- Quoted text -
Concert Review: Billy Bragg
/By Gerard Martin
Artist: Billy Bragg
Date / Venue: Thursday November 22nd, 2018 - Hollywood Theatre, Auckland
Most of its downstairs pews were removed from Avondale’s old-style Hollywood Cinema to provide room for an audience of around 350. I was here on the Wednesday for the first of a ‘Three in a row retrospective show.’
Billy Bragg was back where he started, and though this was the smallest Auckland venue I’d seen him play, he was in front of a capacity crowd, slightly nervous and larger-than-life, with two guitars and a guitar tech to keep him on track.
It’s over 30 years since Billy Bragg first visited New Zealand, slotting into the university touring circuit like it was purpose-built for him. Then, vinyl dominated music sales and Bragg’s LPs blared across student radio and appeared in New Zealand’s top ten before they had troubled the UK charts. A mutual affection formed on the 1987 tour, between the big-nosed bard and one-man Clash from Barking, Essex, and New Zealand, that has kept him returning ever since.
Bragg played in front of some of those who were there on that first tour, cheering when he mentioned the university towns he had played. Some things have changed. Bragg (61 in December) and many of his audience are now either grey-haired or close to it, he’s more likely to be heard on National Radio than student stations, and he’s now a successful author with two of the best books inspired by music that you’ll find anywhere.
First song on the play list was the soothing A Lover Sings, from his Brewing Up album of 1984. For many of those gathered however, Bragg is akin to the modern-day UK version of the legendary American folkie of the 1940s and 50s, Woody Guthrie. The raucous All You Fascists, from Mermaid Avenue was the second up, showcasing how Bragg has become an interpreter of other’s songs, as much as a singer of his own.

- Exercise tasks -
• A. Quote everything in the Billy Bragg concert review from "Bragg played in" down to "you’ll find anywhere.".
• B. Please rewrite the paragraph of the Billy Bragg concert review beginning "Bragg played in front of some of those" as a short bulleted list that keeps its main facts.

- Stored data -

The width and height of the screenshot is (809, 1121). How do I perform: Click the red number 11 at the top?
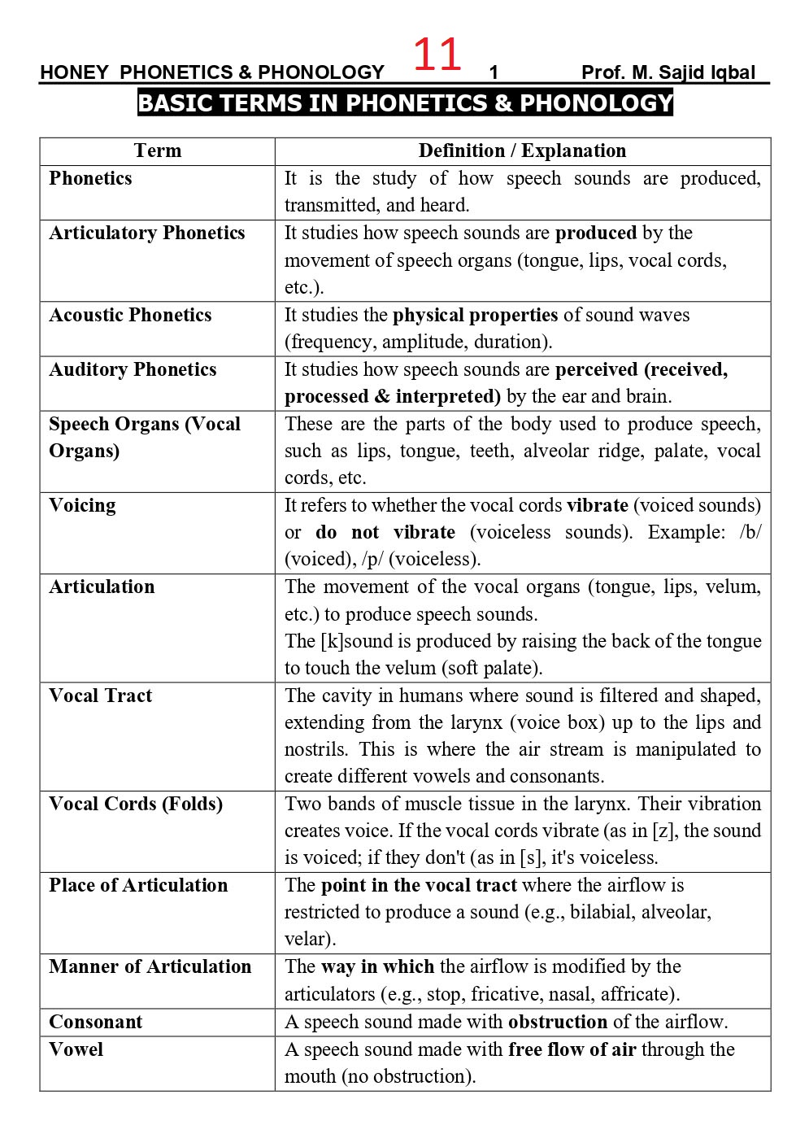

- Solutions to the problems -
• A.
Bragg played in front of some of those who were there on that first tour, cheering when he mentioned the university towns he had played. Some things have changed. Bragg (61 in December) and many of his audience are now either grey-haired or close to it, he’s more likely to be heard on National Radio than student stations, and he’s now a successful author with two of the best books inspired by music that you’ll find anywhere.

• B.
- Some of the audience had been at Bragg's first tour and cheered when he mentioned the university towns he had played.
- Bragg (61 in December) and many of his audience are now grey-haired or close to it.
- He is now more likely to be heard on National Radio than on student stations.
- He is now a successful author of two of the best music-inspired books to be found anywhere.